The court held that the trial judge was not precluded from invoking the aggregate damages provision (s.24(1)) of the Class Proceedings Act after making a finding of liability.  The trial judge’s finding that all class members were attracted to the GBC program not by the graduate certificate they would receive, but by the opportunity to obtain the three industry designations, was held to be an error, but one that ultimately did not affect the result.  The trial judge also made two analytical errors concerning causation, but because the award of aggregate damages was based on entering into the agreement and not on reliance, these errors did not affect the outcome.

Moreover, it was open to the trial judge to accept the parties’ agreement to use a tort measure of damage and to apply an agreed upon formula.  The court then analyzed and dismissed various issues raised by GBC in its factum.

RREF II BHB IV Portofino, LLC v. Portofino Corporation, 2015 ONCA 906

[MacPherson, Sharpe and van Rensburg JJ.A.]

Counsel:

Tony Van Klink, for the appellant, BDO Canada Limited, Receiver of Portofino Corporation

Gino Morga, Q.C., for the respondent, Remo Valente Real Estate (1990) Limited

David A. Taub, for RREF II BHB IV Portofino, LLC

Keywords: Civil Litigation, Security for Costs, Appellate Jurisdiction, Interlocutory Orders, Courts of Justice Act, s. 19(1)(b), Leave to Appeal, Bankruptcy and Insolvency Act

Facts:

The respondent, Remo Valente Real Estate (1990) Limited (“Valente”) is the plaintiff in a pending civil action.  Valente obtained a pre-trial order requiring the defendant, Portofino Corporation (“Portofino”), to post security for its claim of oppression and breach of contract.  Valente succeeded at trial on the oppression claim but that judgment was reversed on appeal and the contract claim was remitted for trial.  A further order was made in the civil action that the security, consisting of a letter of credit, continue in place.  Before the contract claim was tried, the appellant was appointed by the court as Portofino’s receiver pursuant to s. 243 of the Bankruptcy and Insolvency Act (the “BIA”) at the request of a secured creditor, Bank of Montreal.  The bank’s security in Portofino was assigned to RREF II BHB IV Portofino, LLC.  The receivership order expressly provided that the civil action was not stayed.  The appellant receiver then moved for an order to release the security.  The motion was brought in two proceedings: for advice and directions in the receivership proceedings and for the variation of the order in the civil action, so that the letter of credit could be cancelled.  The motion judge declined to cancel the letter of credit.  The appellant appealed that order.  The order is a single order, styled in both the civil action and the receivership proceedings.

INFORMATION SHOWN:
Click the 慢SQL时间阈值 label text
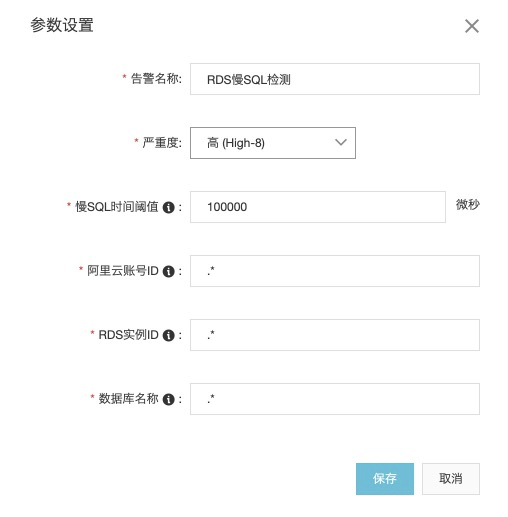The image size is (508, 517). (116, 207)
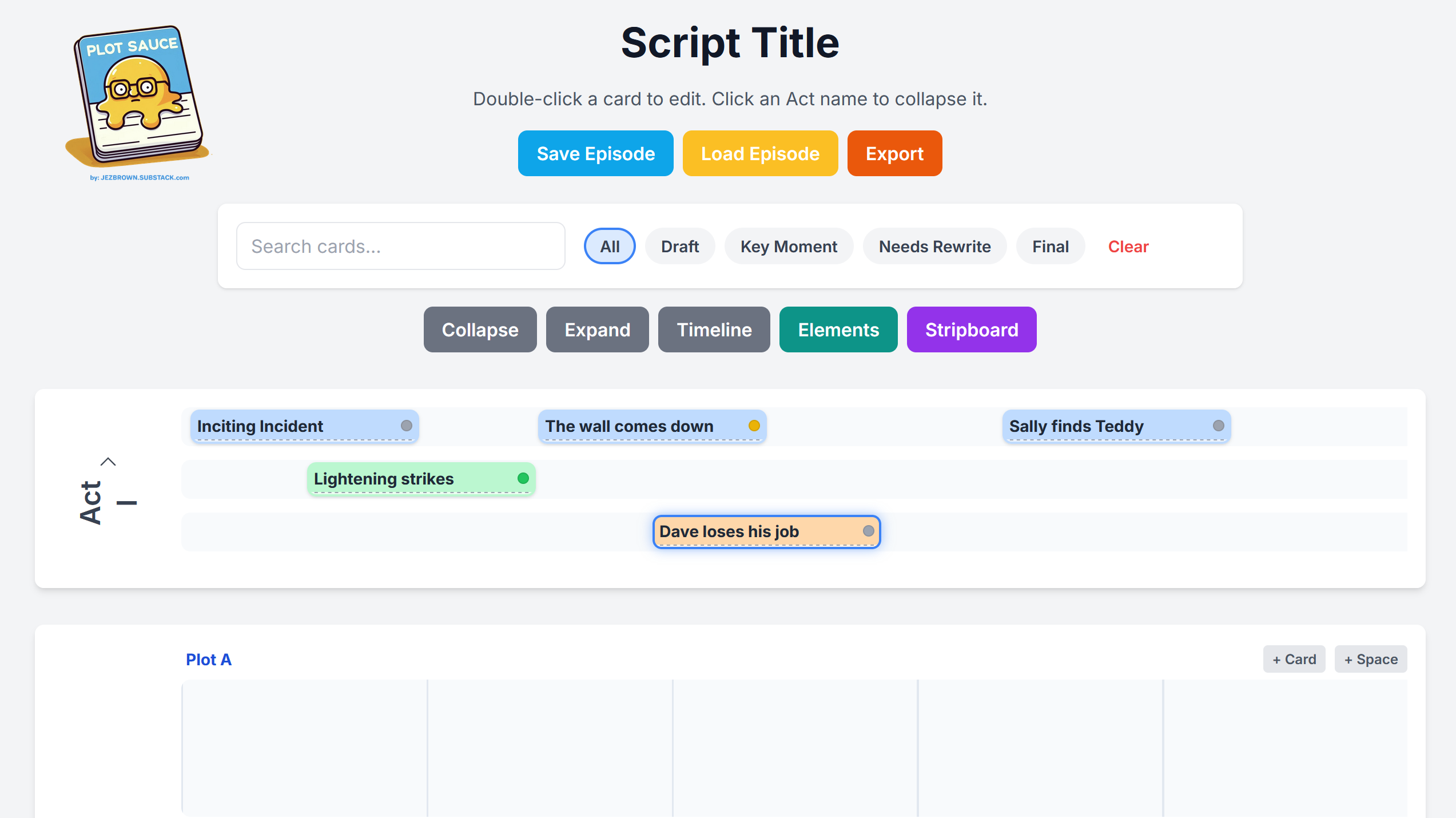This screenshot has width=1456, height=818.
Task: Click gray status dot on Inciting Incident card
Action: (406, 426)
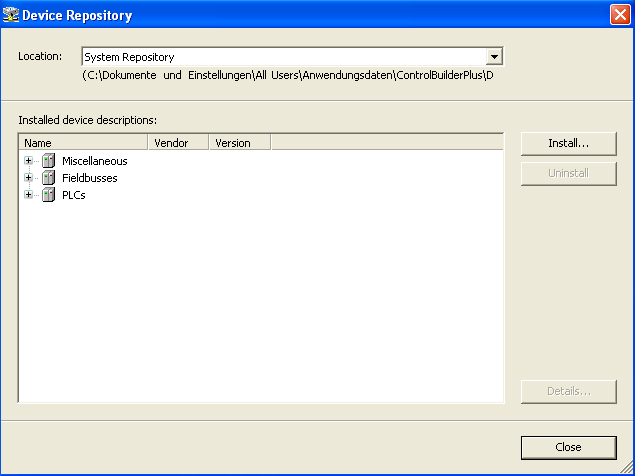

INSTRUCTION:
Say whether each statement agrees with the case summary. Answer yes or no and quote the words from it that decide the point. (a) The receivership order stayed the civil action. (b) The bank's security in Portofino was assigned to RREF II BHB IV Portofino, LLC. (c) The motion judge canceled the letter of credit.

COMPLETE ANSWER:
(a) No: "The receivership order expressly provided that the civil action was not stayed."
(b) Yes: "The bank’s security in Portofino was assigned to RREF II BHB IV Portofino, LLC."
(c) No: "The motion judge declined to cancel the letter of credit."